═════ RECORDED INFORMATION
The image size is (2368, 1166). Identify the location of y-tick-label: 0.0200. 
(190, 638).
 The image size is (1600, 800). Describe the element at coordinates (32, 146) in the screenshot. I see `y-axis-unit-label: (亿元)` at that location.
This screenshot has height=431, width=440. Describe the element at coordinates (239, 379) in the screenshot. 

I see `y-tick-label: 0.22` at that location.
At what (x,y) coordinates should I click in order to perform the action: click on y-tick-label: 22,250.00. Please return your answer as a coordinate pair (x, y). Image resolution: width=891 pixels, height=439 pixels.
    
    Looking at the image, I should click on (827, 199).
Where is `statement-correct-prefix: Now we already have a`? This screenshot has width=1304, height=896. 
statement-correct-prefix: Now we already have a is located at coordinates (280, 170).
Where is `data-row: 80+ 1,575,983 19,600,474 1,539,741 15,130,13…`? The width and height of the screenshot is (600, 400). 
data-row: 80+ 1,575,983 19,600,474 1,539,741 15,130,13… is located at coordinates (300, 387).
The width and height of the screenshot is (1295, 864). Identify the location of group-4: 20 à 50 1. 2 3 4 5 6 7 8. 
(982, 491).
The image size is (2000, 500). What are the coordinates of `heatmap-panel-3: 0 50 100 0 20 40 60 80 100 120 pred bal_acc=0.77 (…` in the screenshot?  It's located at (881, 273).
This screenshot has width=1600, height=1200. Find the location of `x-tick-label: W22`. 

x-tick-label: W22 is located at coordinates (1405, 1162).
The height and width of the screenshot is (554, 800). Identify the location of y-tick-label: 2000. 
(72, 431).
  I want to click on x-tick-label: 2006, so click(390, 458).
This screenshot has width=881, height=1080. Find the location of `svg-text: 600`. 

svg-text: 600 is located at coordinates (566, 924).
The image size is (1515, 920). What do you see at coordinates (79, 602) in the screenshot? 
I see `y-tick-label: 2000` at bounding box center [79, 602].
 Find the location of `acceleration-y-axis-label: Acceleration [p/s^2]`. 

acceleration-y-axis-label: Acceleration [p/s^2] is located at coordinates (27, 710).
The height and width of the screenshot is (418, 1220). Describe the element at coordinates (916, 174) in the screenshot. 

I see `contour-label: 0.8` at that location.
══════════
__PROBLEM REQUIREMENTS__. Reproduce every one of the records above word for word, preserving their original order and line breaks.

__SOLUTION FOR THIS TASK__.
The image size is (2368, 1166). Identify the location of y-tick-label: 0.0200. 
(190, 638).
 The image size is (1600, 800). Describe the element at coordinates (32, 146) in the screenshot. I see `y-axis-unit-label: (亿元)` at that location.
This screenshot has height=431, width=440. Describe the element at coordinates (239, 379) in the screenshot. 

I see `y-tick-label: 0.22` at that location.
At what (x,y) coordinates should I click in order to perform the action: click on y-tick-label: 22,250.00. Please return your answer as a coordinate pair (x, y). Image resolution: width=891 pixels, height=439 pixels.
    
    Looking at the image, I should click on (827, 199).
Where is `statement-correct-prefix: Now we already have a`? This screenshot has width=1304, height=896. 
statement-correct-prefix: Now we already have a is located at coordinates (280, 170).
Where is `data-row: 80+ 1,575,983 19,600,474 1,539,741 15,130,13…`? The width and height of the screenshot is (600, 400). 
data-row: 80+ 1,575,983 19,600,474 1,539,741 15,130,13… is located at coordinates (300, 387).
The width and height of the screenshot is (1295, 864). Identify the location of group-4: 20 à 50 1. 2 3 4 5 6 7 8. 
(982, 491).
The image size is (2000, 500). What are the coordinates of `heatmap-panel-3: 0 50 100 0 20 40 60 80 100 120 pred bal_acc=0.77 (…` in the screenshot?  It's located at (881, 273).
This screenshot has width=1600, height=1200. Find the location of `x-tick-label: W22`. 

x-tick-label: W22 is located at coordinates (1405, 1162).
The height and width of the screenshot is (554, 800). Identify the location of y-tick-label: 2000. 
(72, 431).
  I want to click on x-tick-label: 2006, so click(390, 458).
This screenshot has width=881, height=1080. Find the location of `svg-text: 600`. 

svg-text: 600 is located at coordinates (566, 924).
The image size is (1515, 920). What do you see at coordinates (79, 602) in the screenshot? 
I see `y-tick-label: 2000` at bounding box center [79, 602].
 Find the location of `acceleration-y-axis-label: Acceleration [p/s^2]`. 

acceleration-y-axis-label: Acceleration [p/s^2] is located at coordinates (27, 710).
The height and width of the screenshot is (418, 1220). Describe the element at coordinates (916, 174) in the screenshot. 

I see `contour-label: 0.8` at that location.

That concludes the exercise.